What is keypoint annotation?

Keypoint annotation is the process of marking precise landmarks on objects or people, typically as small points with x–y coordinates, to teach models about structure and pose. In computer vision, it is most common for human pose estimation, facial landmarking, hands, and product geometry in retail images [Image annotation]. Semantic variants you might see include landmark annotation and pose keypoints.

A keypoint dataset stores a list of points per instance, each with an order and sometimes a visibility flag. For example, COCO-style human pose uses 17 body joints per person, each represented by pixel coordinates and a visibility value that indicates whether the joint is visible, occluded, or not labeled. This structure lets models learn relationships among joints, improving downstream tracking and action recognition. COCO and other pose datasets remain the reference standard for training and benchmarking.

Keypoint annotation differs from bounding boxes and instance segmentation because it communicates topology rather than only extent.

Boxes answer “where is the person,” masks answer “which pixels are the person,” while keypoints answer “where are the joints and how are they connected.” In practice, teams often combine all three to power richer applications such as motion analysis or shelf-planogram checks in retail video

A concise data model usually includes:

an ontology listing keypoints and their order,
per-instance arrays of coordinates,
visibility flags, and
optional skeletal edges for visualization.

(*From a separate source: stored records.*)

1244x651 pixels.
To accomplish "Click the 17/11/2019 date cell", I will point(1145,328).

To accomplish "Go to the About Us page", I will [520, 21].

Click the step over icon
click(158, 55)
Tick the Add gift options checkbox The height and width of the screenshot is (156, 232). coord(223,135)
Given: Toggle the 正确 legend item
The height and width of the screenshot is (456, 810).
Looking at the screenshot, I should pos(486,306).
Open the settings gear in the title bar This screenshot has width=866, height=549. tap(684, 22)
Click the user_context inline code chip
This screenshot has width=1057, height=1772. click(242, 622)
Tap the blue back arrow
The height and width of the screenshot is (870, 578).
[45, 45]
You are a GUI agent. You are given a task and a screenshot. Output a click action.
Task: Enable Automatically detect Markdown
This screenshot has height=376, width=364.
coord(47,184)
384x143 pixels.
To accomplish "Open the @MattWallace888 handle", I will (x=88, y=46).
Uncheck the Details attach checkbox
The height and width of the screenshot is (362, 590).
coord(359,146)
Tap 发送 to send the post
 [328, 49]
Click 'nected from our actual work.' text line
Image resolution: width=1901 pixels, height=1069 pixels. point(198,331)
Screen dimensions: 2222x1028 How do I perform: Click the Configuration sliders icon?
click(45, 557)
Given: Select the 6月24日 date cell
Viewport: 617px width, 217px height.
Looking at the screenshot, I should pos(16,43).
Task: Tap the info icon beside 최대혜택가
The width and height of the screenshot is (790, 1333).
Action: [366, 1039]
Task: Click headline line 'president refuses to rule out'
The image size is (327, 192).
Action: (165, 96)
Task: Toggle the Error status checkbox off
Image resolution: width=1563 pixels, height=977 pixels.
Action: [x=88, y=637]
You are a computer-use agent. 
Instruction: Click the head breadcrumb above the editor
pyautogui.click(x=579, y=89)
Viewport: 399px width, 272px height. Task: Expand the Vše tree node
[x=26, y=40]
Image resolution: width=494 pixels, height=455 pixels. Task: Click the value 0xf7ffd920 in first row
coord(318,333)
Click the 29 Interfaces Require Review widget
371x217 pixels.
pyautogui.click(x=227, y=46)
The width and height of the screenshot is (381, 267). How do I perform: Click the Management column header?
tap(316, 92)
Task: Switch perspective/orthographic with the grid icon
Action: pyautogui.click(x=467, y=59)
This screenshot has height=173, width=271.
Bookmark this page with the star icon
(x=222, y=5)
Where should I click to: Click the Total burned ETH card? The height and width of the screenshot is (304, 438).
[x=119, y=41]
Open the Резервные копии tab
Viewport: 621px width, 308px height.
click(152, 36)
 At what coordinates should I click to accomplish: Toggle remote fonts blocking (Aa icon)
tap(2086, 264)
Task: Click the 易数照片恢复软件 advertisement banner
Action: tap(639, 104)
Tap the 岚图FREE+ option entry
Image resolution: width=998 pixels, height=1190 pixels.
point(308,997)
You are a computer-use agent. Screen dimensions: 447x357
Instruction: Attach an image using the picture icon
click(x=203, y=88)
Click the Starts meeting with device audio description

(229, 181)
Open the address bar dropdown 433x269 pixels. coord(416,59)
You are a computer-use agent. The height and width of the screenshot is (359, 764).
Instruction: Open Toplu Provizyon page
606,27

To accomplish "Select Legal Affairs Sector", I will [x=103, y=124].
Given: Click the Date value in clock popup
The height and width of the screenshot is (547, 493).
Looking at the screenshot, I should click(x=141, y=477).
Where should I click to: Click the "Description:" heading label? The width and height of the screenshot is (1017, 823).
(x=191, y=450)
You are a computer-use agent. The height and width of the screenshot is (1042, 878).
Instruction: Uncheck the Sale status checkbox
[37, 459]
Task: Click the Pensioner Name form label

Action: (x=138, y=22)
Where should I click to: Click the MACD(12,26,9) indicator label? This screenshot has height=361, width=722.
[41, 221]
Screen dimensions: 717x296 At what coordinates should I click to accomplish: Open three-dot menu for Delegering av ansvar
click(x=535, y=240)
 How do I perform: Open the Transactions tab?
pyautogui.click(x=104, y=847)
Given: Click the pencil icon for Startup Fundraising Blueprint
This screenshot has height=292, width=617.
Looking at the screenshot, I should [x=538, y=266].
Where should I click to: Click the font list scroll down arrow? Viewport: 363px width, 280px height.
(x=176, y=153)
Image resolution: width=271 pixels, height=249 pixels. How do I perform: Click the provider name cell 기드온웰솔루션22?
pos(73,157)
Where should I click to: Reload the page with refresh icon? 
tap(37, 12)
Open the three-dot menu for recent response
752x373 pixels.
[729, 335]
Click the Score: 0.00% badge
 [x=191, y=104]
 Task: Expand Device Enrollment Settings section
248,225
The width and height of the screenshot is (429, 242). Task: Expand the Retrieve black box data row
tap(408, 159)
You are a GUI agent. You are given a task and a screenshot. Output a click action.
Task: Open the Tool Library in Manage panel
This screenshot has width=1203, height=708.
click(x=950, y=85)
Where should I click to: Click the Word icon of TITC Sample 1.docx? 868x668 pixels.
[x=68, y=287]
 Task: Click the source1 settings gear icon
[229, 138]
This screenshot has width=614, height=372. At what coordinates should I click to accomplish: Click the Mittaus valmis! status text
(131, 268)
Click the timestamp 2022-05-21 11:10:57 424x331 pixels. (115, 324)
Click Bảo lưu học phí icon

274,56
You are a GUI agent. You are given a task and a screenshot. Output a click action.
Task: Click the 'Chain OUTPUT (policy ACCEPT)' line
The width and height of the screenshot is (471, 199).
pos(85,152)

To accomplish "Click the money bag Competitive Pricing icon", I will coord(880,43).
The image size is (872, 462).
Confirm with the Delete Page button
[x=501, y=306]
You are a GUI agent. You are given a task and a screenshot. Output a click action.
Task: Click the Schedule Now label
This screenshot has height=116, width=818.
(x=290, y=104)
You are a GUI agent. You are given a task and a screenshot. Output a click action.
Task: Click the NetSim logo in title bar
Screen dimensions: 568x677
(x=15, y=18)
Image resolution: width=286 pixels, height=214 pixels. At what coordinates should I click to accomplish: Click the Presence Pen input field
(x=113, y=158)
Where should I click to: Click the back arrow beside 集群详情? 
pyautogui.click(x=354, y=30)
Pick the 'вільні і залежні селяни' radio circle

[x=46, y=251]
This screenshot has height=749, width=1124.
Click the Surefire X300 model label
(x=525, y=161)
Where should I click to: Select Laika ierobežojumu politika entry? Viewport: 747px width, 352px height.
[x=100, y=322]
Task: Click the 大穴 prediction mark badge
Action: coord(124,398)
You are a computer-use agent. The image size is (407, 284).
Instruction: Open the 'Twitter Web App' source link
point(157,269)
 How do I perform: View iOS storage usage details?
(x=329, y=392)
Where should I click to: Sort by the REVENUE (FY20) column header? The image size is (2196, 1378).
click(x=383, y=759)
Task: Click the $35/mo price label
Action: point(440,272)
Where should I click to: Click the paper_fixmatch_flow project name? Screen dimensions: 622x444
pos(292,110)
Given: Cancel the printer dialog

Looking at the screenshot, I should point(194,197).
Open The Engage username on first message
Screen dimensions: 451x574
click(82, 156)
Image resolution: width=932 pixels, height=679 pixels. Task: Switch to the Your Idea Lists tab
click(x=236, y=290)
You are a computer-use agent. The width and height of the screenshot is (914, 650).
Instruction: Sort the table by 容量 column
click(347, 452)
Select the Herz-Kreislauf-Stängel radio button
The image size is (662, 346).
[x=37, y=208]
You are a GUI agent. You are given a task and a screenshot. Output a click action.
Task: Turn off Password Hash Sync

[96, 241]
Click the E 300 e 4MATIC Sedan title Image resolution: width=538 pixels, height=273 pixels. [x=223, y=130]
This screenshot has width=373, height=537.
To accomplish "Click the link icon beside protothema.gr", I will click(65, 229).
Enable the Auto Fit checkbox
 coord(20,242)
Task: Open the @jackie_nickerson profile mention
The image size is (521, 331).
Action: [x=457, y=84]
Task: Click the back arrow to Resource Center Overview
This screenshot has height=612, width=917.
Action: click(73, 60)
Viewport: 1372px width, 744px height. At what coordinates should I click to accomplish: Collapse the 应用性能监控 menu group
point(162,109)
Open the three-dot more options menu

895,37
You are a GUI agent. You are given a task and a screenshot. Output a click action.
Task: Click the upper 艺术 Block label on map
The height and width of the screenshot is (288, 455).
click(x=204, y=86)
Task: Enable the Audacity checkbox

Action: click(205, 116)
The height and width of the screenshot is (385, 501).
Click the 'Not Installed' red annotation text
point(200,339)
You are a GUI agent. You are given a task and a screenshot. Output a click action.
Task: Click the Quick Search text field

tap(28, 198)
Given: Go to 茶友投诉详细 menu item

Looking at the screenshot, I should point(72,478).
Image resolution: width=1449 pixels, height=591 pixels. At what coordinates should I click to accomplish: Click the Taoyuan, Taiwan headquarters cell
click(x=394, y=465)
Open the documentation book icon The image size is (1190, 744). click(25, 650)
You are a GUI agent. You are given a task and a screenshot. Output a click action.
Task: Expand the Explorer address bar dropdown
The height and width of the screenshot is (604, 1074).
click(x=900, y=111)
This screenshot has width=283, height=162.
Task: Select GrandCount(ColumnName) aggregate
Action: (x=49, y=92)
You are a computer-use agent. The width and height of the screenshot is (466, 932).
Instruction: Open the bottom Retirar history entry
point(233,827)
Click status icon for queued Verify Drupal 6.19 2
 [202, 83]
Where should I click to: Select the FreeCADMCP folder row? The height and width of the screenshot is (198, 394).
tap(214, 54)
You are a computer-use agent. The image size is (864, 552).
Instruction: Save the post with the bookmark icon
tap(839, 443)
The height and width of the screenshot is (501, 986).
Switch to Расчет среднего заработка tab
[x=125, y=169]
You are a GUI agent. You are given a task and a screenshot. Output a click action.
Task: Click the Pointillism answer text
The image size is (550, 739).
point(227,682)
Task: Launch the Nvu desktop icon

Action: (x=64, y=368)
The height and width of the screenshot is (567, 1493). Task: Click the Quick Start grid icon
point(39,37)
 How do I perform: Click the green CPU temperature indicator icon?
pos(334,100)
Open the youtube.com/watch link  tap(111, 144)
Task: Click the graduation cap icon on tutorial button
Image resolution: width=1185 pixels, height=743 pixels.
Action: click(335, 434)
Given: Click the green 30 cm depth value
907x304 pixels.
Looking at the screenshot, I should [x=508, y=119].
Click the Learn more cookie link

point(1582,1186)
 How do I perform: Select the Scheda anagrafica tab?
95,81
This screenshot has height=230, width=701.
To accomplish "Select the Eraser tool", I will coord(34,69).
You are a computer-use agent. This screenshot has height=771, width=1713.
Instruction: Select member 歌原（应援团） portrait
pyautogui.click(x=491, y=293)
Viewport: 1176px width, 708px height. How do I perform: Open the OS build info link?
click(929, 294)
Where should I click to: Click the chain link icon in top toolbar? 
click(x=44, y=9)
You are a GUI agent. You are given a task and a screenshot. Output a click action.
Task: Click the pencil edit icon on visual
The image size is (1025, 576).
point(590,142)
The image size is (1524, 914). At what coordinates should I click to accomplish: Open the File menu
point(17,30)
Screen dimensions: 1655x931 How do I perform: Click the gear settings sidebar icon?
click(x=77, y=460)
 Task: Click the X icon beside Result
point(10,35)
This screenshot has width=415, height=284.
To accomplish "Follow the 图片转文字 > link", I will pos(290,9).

Choosing the right ontology matters. Whole-body schemes add facial, hand, and foot landmarks to improve fine-grained actions and human–object interactions. Public references like COCO Keypoints and COCO-WholeBody show how richer definitions increase model capability.

Quality assurance focuses on inter-annotator agreement for the same frames, point tolerance thresholds (in pixels or normalized units), and reviewer spot checks of occluded or motion-blurred parts. Teams often pre-label with a model and route low-confidence frames to humans, which speeds throughput without sacrificing accuracy (see also model-assisted labeling and active learning).

Example: A sports analytics team labels 17 body joints for basketball players in broadcast footage. The model uses keypoints to estimate jump height and detect illegal screens. Frames with fast motion blur that produce low keypoint confidence get queued for human review.

‍